4 Out of 5 Websites Are Invisible to AI. Microsoft Says It's Their Own Fault.
At AdExchanger's Prog AI conference in Las Vegas last week, Microsoft AI VP Nikhil Kolar delivered a blunt message to publishers: stop blocking AI crawlers, or accept that your content will not exist in the AI era.
His data point was stark. Four out of five websites actively block AI bots through robots.txt, meta tags, or server-level restrictions. That means 80% of the web is invisible to ChatGPT, Google AI Overviews, Perplexity, and every other AI engine that relies on web content for grounding.
Kolar's framing was unsympathetic. "Your business is closed," he said, referring to publishers who block bots. The implication was clear: if AI engines cannot read your content, your content effectively does not exist for a growing share of information discovery.
But publishers are not backing down. And the standoff between AI companies and content owners is reshaping how visibility works on the internet.
The Numbers Behind the Blockade
The 80% figure came from Microsoft's own crawling data. When Microsoft's AI systems attempt to access websites for grounding (the process of checking AI-generated answers against real web content), they are blocked four times out of five.

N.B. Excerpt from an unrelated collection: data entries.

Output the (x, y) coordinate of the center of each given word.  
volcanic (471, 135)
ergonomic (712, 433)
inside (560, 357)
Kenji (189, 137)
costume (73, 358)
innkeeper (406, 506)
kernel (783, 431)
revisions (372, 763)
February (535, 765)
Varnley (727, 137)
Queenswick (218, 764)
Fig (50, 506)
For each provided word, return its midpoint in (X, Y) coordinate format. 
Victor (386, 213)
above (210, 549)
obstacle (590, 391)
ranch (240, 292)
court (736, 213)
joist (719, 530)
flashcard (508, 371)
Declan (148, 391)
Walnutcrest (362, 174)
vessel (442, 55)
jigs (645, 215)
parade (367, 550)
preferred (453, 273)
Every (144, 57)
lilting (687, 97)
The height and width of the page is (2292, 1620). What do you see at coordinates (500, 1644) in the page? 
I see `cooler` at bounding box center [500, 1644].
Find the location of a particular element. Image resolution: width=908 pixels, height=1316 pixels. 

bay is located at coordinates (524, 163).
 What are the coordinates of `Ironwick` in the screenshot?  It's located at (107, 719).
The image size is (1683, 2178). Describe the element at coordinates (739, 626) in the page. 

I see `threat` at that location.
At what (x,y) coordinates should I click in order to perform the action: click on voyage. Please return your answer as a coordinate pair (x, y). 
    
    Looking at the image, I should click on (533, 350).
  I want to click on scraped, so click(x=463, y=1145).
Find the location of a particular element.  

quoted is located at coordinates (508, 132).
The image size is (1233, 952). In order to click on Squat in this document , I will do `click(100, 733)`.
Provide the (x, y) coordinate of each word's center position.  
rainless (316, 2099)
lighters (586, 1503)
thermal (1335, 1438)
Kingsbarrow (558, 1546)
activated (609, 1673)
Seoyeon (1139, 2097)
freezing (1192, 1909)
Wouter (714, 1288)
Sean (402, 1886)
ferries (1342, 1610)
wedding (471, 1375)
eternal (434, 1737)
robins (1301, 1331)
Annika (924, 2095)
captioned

This is not limited to small websites. Major publishers, media companies, and enterprise brands are all participating in the blockade. The reasons vary. Some publishers block AI bots to protect copyrighted content. Others block because they want to negotiate licensing deals before granting access. Still others block out of principle: they do not want their content used to train AI models without compensation.
The blocking mechanisms range from simple robots.txt directives (disallowing GPTBot, Google-Extended, PerplexityBot, and other AI-specific crawlers) to more sophisticated server-side detection that identifies AI crawler user agents and serves them different content or blocks them entirely.
The Publisher Counterargument
At the same Prog AI event, Jonathan Roberts of People Inc. presented the publisher side of the debate. People Inc. blocks 30,000 to 35,000 crawlers per day and grants access to only 38.
Roberts argued that blocking is not about hostility toward AI. It is about leverage. By restricting access, publishers create scarcity. Scarcity creates negotiating power. And negotiating power leads to licensing deals.
People Inc. participates in Microsoft's Publisher Content Marketplace, which licenses publisher content specifically for AI grounding (not training). The marketplace started with a handful of premium publishers and has grown to eight, with ambitions to encompass the entire open web.
The distinction between training and grounding matters. Training is the process of building AI models using large datasets. Grounding is the process of checking AI-generated answers against current, real-world sources. Publishers are generally more willing to license content for grounding than for training, because grounding requires ongoing access (which commands ongoing payments) while training is a one-time use.
Microsoft's Marketplace Play
Microsoft's Publisher Content Marketplace is positioned as the solution to the blocking problem. Instead of publishers blocking bots and AI companies scraping without permission, the marketplace creates a commercial relationship.
The economics are revealing. Kolar noted that all of Microsoft's AI computing runs on Azure. From Microsoft's perspective, licensing publisher content for grounding is "not a cost" in the traditional sense. It is a business arrangement that keeps content flowing into AI systems while compensating publishers.
But the marketplace has limitations. With only eight publishers currently participating, it represents a tiny fraction of the web. And the terms are opaque. Publishers who join are essentially betting that Microsoft's marketplace will become the dominant channel for AI content licensing, a bet that assumes Google, OpenAI, and Perplexity will either participate in the marketplace or create their own equivalents.
The Real Question: Who Controls AI Visibility?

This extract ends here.